Since the 1970s, archaeological sites in China's Yangtze River region have yielded evidence of sophisticated rice-farming societies that predate signs of rice cultivation elsewhere in East Asia by a thousand years. Before this evidence was discovered, it had generally been assumed that rice farming began farther to the south. This scenario was based both on the geographic range of wild or free-living rice, which was not thought to extend as far north as the Yangtze, and on archaeological records of very early domestic rice from Southeast Asia and India (now known to be not so old as first reported). Proponents of the southern-origin theory point out that early rice-farming societies along the Yangtze were already highly developed and that evidence for the first stage of rice cultivation is missing. They argue that the first hunter-gatherers to develop rice agriculture must have done so in this southern zone, within the apparent present-day geographic range of wild rice. Yet while most stands of wild rice reported in a 1984 survey were concentrated to the south of the Yangtze drainage, two northern outlier populations were also discovered in provinces along the middle and lower Yangtze, evidence that the Yangtze wetlands may fall within both the present-day and the historical geographic ranges of rice's wild ancestor.

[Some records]
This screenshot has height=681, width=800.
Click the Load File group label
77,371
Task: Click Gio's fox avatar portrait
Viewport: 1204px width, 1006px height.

**Stated goal:**
Answer these questions about the rice farming passage, one answer per line, numbered to match:
1. Since when have archaeological sites in the Yangtze River region yielded evidence of rice-farming societies?
2. Before that evidence was discovered, where had it generally been assumed that rice farming began?
3. How many northern outlier populations of wild rice did the 1984 survey discover?

**Solution to this problem:**
1. Since the 1970s.
2. Farther to the south.
3. Two.